There are however many other superb woods suitable for burning all of which can have slightly different burning characteristics.
Oak is a fantastic firewood but needs plenty of time to dry. It will give lots of heat and embers but not huge flames, it's great for those huge open fires in cosy country pubs...
Beech burns excellently if dried well and gives of lots of heat.
Birch is another good species but is best not stored for long periods as it degrades quickly.
Hornbeam is another great choice, it's a dense wood that burns brilliantly on all fires.
Sweet Chestnut has one of the highest CV's of all woods but will readily spit so is best used only on wood burners.

There are many other great species other than those above, the best advice we can offer is stick with native British species, but avoid willow and poplar as although they burn well they burn quickly leaving very few embers.

Q:    Can I burn wood that is green?

A:    The easiest to answer of all the questions we get asked and the answer is, definitely not, not ever!
At least never on a wood burner or open fire in a domestic situation. Burning green wood outside as a means to deal with forestry or gardening operations may be a different point altogether but breathing in the smoke should be avoided as far as is possible.
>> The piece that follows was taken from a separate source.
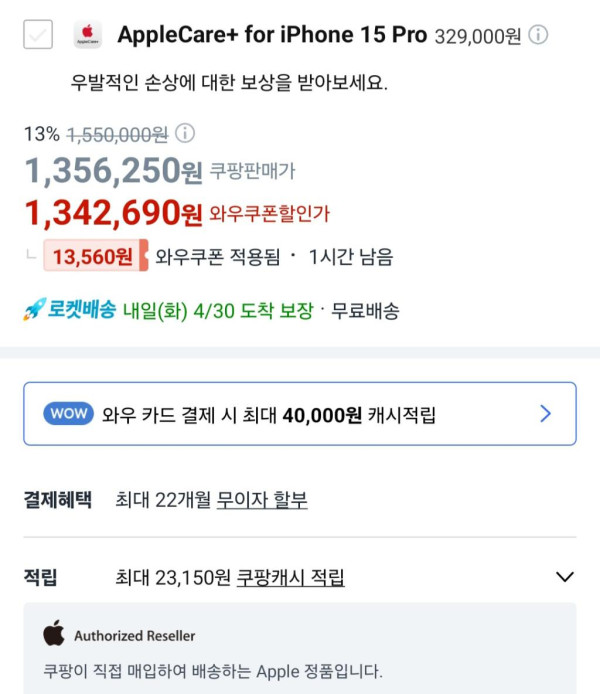The width and height of the screenshot is (600, 694).
Task: Tap the Authorized Reseller info box text
Action: pyautogui.click(x=213, y=670)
The main reasons for this is that burning of green wood on wood burners and open fires is not only a waste of time as most of the heat energy is lost to steam, but you'll you have to burn more wood which ultimately costs more money.

There is also lots of evidence to suggest that the chemicals given off from an unclean burning process (fires not burning hot enough) can actually be cancerous as well as being hugely polluting. Add on top of this the damage that can be caused to your flu through tar build up, increasing the risk of chimney fires, the burning of green or inadequately seasoned logs should be avoided at all costs...

The above comments are entirely our own and based on observations, training and best practice advice from industry experts and should only be used as a guide. Bernwoods accepts no liability for any loss or damage caused to third parties as a result of this information.